This traditional fall soup is a delicious, low-calorie, vegetarian, gluten-free meal for any season. Easy-to-make Red Lentil Pumpkin soup also has amazing nutritional benefits for breastfeeding moms and their babies.
A Powerhouse of Healthy Ingredients for Moms and Babies
All women need extra protein during pregnancy. Beans and lentils are an excellent source, containing about 15 grams per cup. They're also high in fiber, which helps combat constipation. And 1 cup of cooked lentils meets half of your daily folate requirement.
The bright orange color of pumpkin also tells you it’s loaded with beta carotene, an important antioxidant, and vitamin C, to help build a strong immune system. All can help enhance the overall health of both mom and baby. Plus, adding fresh ginger root helps increase breast milk production and the let-down reflex.
Preparation time: 5-10 minutes (15 if pureeing soup in blender)
Cooking time: 20 minutes
Total time: 30-45 minutes
INGREDIENTS
- 1 tablespoon olive oil
- 1 cup finely chopped onion
- 1 clove garlic, minced
- 4 cups low-sodium vegetable or chicken broth
- 1 cup dried red lentils, rinsed
- 1 teaspoon ground cumin
- ½ teaspoon salt
- ½ teaspoon ground cinnamon
- ⅛ teaspoon ground red pepper
- 1, 15 oz can pumpkin
- 1 tablespoon grated peeled fresh ginger
- 1 tablespoon fresh lemon juice
For garnish, optional
- 3 tablespoons plan low-fat yogurt
- ¼ cup toasted pumpkin seed kernels, or pepitas
- ¼ cup chopped fresh parsley or cilantro
Note: 1 tablespoon curry powder can be substituted for the cumin and cinnamon if curry flavor is desired.
INSTRUCTIONS
- Heat a large pot over medium-high heat. Add olive oil and onion. Sauté onion several minutes until translucent or soft. Do not brown.
- Add garlic and sauté another minute.
- Add 3 cups broth, lentils, cumin, salt, cinnamon and red pepper. Bring mixture to boil. Reduce heat, cover and simmer 10 minutes or until lentils are soft.
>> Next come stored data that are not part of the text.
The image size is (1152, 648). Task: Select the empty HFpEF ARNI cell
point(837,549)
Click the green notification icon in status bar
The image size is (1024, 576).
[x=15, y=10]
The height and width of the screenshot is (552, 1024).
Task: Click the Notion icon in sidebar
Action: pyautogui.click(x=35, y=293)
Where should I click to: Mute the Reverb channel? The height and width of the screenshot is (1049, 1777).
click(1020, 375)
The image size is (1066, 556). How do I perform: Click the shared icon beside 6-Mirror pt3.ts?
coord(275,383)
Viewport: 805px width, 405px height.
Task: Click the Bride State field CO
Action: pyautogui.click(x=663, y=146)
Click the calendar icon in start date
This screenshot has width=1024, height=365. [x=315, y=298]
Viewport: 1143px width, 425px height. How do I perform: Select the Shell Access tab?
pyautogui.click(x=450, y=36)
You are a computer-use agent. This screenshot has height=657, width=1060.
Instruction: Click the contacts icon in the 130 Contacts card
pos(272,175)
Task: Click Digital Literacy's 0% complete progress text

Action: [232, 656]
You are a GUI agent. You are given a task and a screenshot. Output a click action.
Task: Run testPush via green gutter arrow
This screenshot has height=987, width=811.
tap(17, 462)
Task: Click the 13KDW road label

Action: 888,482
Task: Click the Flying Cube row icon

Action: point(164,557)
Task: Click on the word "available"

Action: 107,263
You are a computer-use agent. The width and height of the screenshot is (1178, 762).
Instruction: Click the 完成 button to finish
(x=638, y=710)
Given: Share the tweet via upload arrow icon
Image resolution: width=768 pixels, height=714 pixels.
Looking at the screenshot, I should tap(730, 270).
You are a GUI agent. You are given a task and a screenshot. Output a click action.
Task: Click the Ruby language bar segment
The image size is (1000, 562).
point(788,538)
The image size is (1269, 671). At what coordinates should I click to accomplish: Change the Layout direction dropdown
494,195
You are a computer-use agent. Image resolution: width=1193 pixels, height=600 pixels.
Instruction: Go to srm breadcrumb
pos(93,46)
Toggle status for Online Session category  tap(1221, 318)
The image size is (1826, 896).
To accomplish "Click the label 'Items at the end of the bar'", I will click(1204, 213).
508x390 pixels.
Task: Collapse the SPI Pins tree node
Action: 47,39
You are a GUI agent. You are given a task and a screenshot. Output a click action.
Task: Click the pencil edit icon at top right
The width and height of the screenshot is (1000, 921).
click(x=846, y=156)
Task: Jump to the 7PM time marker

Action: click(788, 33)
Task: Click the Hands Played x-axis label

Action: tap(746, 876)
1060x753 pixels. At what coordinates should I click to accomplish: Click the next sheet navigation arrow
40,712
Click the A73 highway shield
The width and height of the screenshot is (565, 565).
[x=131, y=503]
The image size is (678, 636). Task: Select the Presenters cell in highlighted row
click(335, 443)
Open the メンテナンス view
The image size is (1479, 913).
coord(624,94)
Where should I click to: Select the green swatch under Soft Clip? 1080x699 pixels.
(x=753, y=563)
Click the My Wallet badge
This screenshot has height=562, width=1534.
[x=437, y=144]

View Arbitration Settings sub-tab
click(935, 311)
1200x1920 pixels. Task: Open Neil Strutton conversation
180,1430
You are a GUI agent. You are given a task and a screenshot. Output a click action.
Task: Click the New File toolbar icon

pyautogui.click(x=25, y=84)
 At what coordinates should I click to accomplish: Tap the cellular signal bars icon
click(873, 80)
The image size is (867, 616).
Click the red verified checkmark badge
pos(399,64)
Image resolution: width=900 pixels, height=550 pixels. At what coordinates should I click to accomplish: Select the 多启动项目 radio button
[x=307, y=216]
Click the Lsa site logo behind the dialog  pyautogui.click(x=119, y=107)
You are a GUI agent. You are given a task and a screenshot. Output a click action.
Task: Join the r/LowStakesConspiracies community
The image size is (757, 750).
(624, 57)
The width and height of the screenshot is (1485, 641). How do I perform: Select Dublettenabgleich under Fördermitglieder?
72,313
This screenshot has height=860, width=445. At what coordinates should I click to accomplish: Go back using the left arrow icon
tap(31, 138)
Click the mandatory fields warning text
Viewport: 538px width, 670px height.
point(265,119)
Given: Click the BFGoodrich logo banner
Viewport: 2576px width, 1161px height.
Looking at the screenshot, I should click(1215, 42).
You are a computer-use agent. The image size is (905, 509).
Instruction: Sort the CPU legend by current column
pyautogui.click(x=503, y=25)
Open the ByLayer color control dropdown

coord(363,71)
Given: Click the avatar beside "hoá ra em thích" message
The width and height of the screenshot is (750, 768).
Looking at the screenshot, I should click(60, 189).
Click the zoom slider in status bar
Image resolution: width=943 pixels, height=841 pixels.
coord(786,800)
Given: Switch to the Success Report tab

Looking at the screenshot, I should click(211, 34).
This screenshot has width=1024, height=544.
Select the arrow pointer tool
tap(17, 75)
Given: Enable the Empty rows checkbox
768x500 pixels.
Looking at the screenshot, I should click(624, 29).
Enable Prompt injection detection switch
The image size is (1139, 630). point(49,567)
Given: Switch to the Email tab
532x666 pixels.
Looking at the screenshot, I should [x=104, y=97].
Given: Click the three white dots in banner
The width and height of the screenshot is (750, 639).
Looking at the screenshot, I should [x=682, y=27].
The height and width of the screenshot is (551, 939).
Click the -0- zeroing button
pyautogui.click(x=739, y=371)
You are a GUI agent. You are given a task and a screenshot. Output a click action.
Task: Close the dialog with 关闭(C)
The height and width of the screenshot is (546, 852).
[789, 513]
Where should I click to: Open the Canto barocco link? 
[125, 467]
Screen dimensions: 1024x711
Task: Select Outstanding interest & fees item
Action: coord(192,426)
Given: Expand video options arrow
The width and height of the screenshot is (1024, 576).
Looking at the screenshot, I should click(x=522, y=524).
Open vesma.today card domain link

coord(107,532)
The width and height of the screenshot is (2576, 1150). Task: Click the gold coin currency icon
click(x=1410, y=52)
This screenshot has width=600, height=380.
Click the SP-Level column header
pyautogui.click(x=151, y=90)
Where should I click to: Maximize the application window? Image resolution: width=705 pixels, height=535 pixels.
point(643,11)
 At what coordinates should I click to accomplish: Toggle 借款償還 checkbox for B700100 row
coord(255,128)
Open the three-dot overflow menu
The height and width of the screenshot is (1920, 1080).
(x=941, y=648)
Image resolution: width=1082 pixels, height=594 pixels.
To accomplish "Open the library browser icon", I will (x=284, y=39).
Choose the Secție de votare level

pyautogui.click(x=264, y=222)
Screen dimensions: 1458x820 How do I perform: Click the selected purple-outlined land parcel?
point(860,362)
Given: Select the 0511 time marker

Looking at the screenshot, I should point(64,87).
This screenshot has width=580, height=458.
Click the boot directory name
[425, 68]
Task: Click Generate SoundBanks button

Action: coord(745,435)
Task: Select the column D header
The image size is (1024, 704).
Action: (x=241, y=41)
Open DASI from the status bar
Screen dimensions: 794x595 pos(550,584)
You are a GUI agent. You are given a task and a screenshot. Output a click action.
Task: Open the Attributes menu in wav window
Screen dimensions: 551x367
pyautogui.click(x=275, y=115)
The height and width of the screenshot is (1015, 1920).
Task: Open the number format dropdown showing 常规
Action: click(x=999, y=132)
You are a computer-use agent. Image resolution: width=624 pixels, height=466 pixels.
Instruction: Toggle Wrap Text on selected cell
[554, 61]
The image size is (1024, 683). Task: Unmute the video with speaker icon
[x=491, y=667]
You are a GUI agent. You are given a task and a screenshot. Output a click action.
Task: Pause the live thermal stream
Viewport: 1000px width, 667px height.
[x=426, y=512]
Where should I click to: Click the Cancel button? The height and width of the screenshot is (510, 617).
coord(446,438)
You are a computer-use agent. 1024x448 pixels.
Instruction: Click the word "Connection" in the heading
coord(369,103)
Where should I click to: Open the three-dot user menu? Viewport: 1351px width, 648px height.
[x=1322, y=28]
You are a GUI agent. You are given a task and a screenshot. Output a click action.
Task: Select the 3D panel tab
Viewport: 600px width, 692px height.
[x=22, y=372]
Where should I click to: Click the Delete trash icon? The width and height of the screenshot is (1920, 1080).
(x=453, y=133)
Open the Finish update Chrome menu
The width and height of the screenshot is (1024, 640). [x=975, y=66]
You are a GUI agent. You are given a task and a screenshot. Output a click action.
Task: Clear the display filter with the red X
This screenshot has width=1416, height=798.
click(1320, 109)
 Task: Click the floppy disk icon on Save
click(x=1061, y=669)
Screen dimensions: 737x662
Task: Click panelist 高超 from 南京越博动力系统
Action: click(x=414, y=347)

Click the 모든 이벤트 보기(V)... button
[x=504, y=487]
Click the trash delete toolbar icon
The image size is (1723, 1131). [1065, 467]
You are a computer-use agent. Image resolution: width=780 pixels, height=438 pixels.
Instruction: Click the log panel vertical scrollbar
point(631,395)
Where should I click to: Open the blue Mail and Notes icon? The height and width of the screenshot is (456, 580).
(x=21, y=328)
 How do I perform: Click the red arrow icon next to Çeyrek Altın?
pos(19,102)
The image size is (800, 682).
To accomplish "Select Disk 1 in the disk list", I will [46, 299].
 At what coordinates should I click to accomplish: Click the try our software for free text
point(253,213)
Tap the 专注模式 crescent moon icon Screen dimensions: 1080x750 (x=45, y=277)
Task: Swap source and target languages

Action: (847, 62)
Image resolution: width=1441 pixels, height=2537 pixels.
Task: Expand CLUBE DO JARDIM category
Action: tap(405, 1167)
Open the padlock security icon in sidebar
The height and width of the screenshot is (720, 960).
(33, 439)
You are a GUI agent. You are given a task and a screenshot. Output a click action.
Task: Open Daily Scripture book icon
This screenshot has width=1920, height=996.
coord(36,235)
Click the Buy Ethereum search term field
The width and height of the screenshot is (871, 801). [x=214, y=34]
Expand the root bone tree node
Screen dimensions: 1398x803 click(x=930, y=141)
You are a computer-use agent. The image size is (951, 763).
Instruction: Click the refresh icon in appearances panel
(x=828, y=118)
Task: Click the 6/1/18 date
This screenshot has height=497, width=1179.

- This next step is not necessary; however, if a smooth soup is preferred, allow the mixture to cool for several minutes, then blend, a few cups at a time, in a blender, making sure lid is tightly secured. Return mixture to pot.
- Stir in remaining one cup of broth and pumpkin. Cook over medium heat for several minutes until hot.
- Stir in grated ginger and lemon juice. Add more broth if thinner soup is desired.
- Ladle into bowl and serve topped with a little yogurt, pumpkin seeds and parsley or cilantro.
Makes four, 1 ½ cup servings.
Nutritional Information
Per serving: 162 calories; 4.3g total fat (0.5g saturated, 0.4g polyunsaturated, 2.6g monounsaturated); 148.3mg sodium; 0.0mg cholesterol; 26.2g carbohydrate; 10.9g fiber; 8.6g sugars; 7.1g protein; 262.9mg potassium.